EXTRACTED TEXT »

Start of Block

The Vox Ultrasonic or V268 was a mid- to late-1960s hollow body thinline electric guitar. The guitar's body resembled Gibson thinline models such as the ES-335, but otherwise was quite different. The Ultrasonic had no central maple block or set neck, making it more similar in construction to Fender's thinline guitar, the Coronado.

The Ultrasonic, like all late-1960s Vox models, was manufactured by the Eko company in Italy.

Vox were well regarded as effects box manufacturers and fitted numerous effects into their guitars as well. The Ultrasonic was their high-end guitar and therefore had all available effects built in: distortion, treble/bass booster, repeater, palm-operated wah-wah, and E-tuner.

End of Block

EXERCISE REQUIREMENTS »
a. Can you output the Vox Ultrasonic passage between "The Vox Ultrasonic" and "guitar, the Coronado.", inclusive, word for word?
b. Could you pick up the text on the Vox Ultrasonic guitar after its final sentence and keep it going?

Stored items
Start of Block

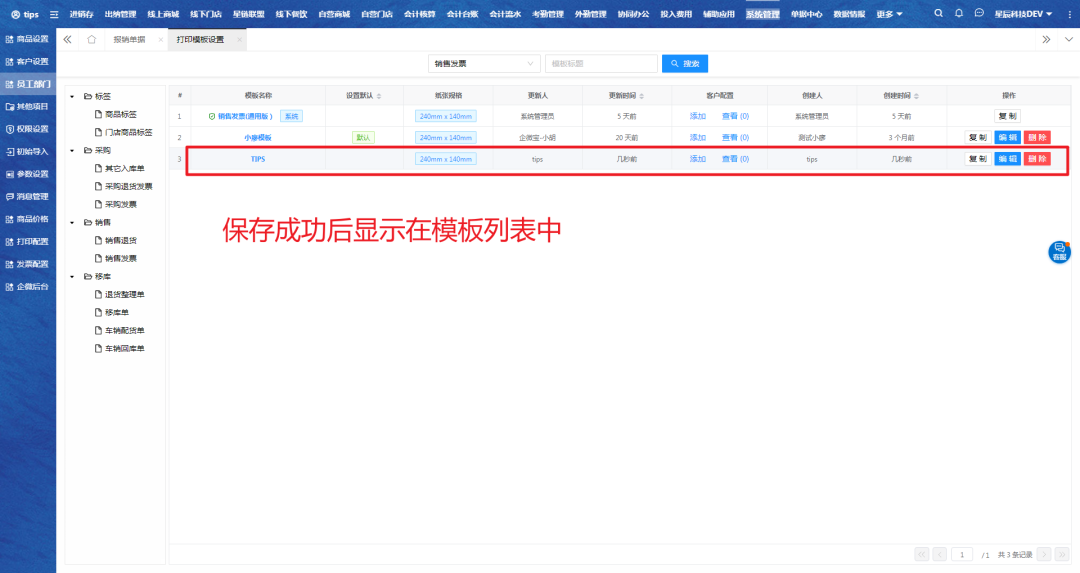Switch to the 打印模板设置 tab
The image size is (1080, 573).
tap(200, 39)
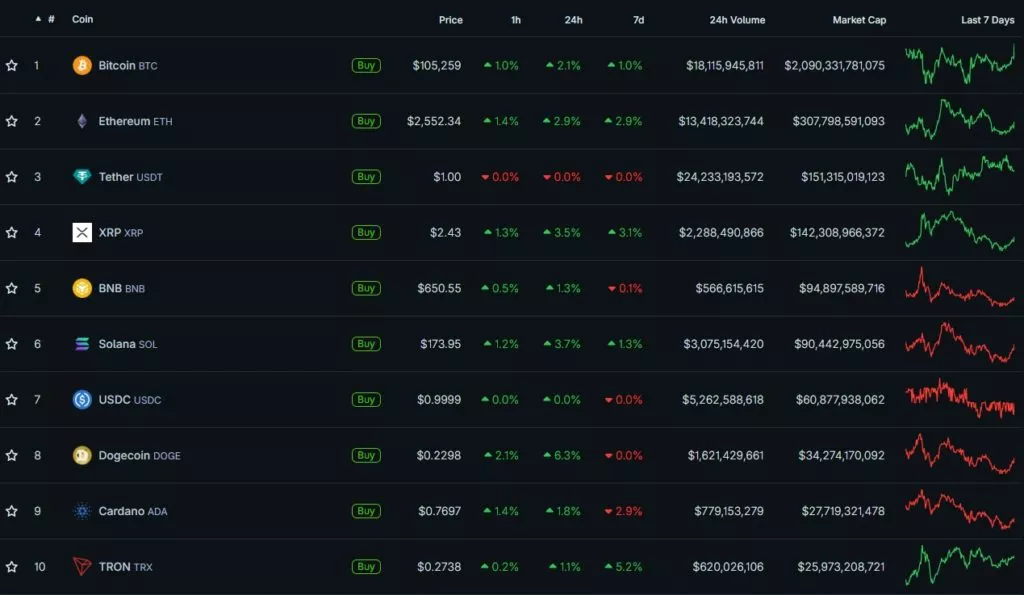
Task: Click the Tether USDT logo icon
Action: pyautogui.click(x=82, y=177)
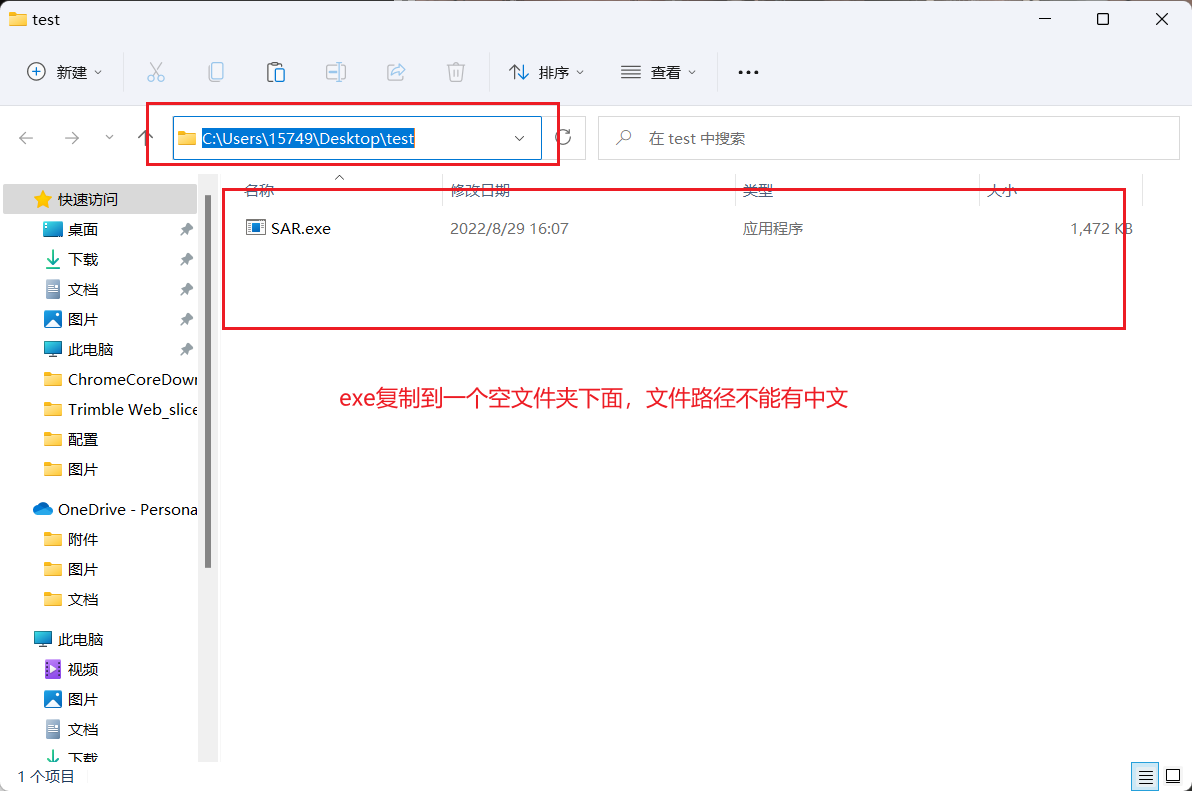
Task: Go up one folder level
Action: pos(145,138)
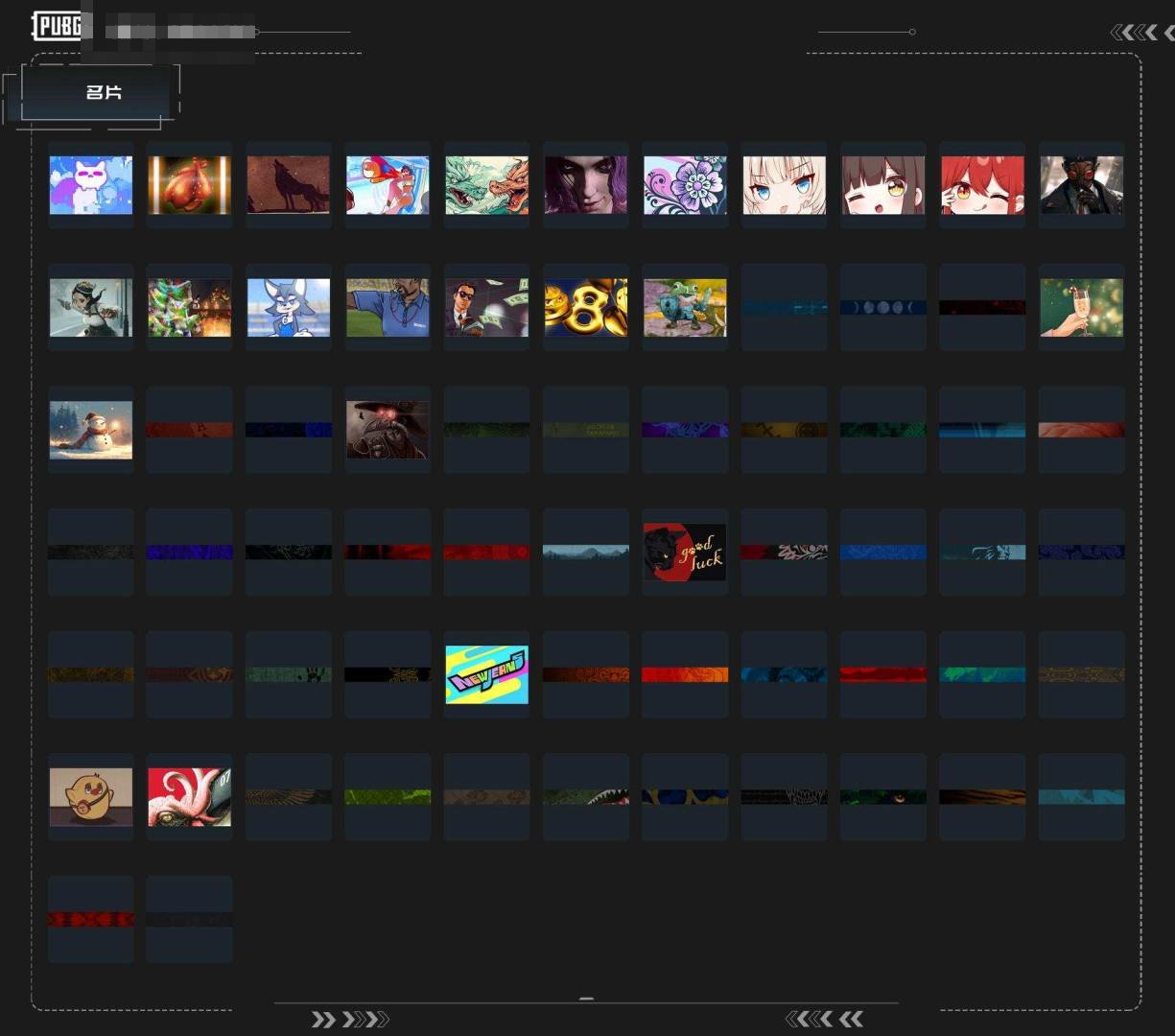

End of Block

RESPONSES TO THE TASKS »
a.
The Vox Ultrasonic or V268 was a mid- to late-1960s hollow body thinline electric guitar. The guitar's body resembled Gibson thinline models such as the ES-335, but otherwise was quite different. The Ultrasonic had no central maple block or set neck, making it more similar in construction to Fender's thinline guitar, the Coronado.

b.
==Notable Vox Ultrasonic players==
- Catfish Collins of The J.B.'s and Funkadelic played the Vox Ultrasonic.
- Anton Newcombe of The Brian Jonestown Massacre is a notable user of the Vox Ultrasonic.
- Jimmy "Chank" Nolen, who played with James Brown also used an Ultrasonic, and a red Ultrasonic owned by Jimmy is currently in the Hard Rock Café in Myrtle Beach, SC.
- Dan Hayami of Japanese funk band called Osaka Monaurail plays the Vox Ultrasonic.